Hortelano ocasional

Juan Andrés Serrano empleado de banca

Gente cercana Juan Andrés Serrano tiene 57 y lleva más de 40 trabajando en la banca, primero en el Banco Coca, bajo los Soportales, luego en Banesto y en marzo cumplirá doce años como director de la oficina de Caja Almendralejo en Fregenal de la Sierra. Está casado, tiene dos hijas de veintisiete y veinticinco años y se siente especialmente a gusto en el campo.

«El campo es el escape, el reencuentro con uno mismo.
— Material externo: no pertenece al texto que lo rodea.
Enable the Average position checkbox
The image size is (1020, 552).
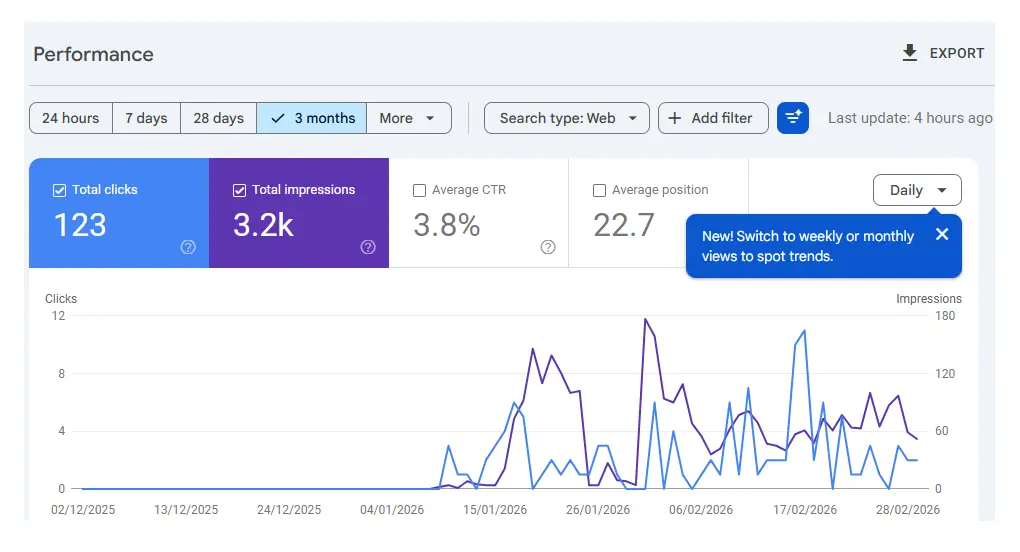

Me gusta estar sólo aquí, me da paz, una tranquilidad bárbara y mucho sosiego; se piensa mucho en el campo. Ya he decidido vivir aquí seis o siete meses al año pero, en cualquier época, vengo todas las tardes. Tengo mis gallinas, mis pavos y estar sólo contigo mismo te da una limpieza mental impresionante. Es una cosa que he descubierto en mi vida y me gustaría haberlo encontrado antes. Es verdad que tengo recuerdos preciosos aquí mismo en 'la era' con mi abuelo Manuel con quien dormía 'a prao' alguna vez, es un recuerdo imborrable. Luego, me separé del campo, porque mi padre no tenía nada que ver con él y el reencuentro se produce hace cerca de treinta años junto a vecinos como Alonso, que era una enciclopedia viviente y daba mucha paz. Hoy me siento un defensor a ultranza de las viejas costumbres del campo, la hortelanía, sembrar sin abonos químicos ni cosas de esas».

De espíritu inquieto, además Andrés se nutre de otras aficiones culturales y la recuperación de papeles y centenares de periódicos que configuran la historia de nuestra tierra e incluso de España a través de la prensa desde el siglo XIX, pero reitera que su mayores momentos de felicidad pasan por 'Valderrocines', trabajando el huerto o, incluso, creando su propio vino.

«Tengo una viña y saco mi vino de forma totalmente artesanal, corto la uva, la selecciono, la prensamos y sin ningún tipo de aditivos llegamos al producto final. El resto del tiempo, el campo siempre tiene algo para hacer. Por cuestiones profesionales he tenido oportunidades de irme de Fregenal pero nunca he querido hacerlo porque no sería capaz de vivir fuera de mi pueblo y lo que me ofrece esta parte de mi vida. Yo soy feliz aquí».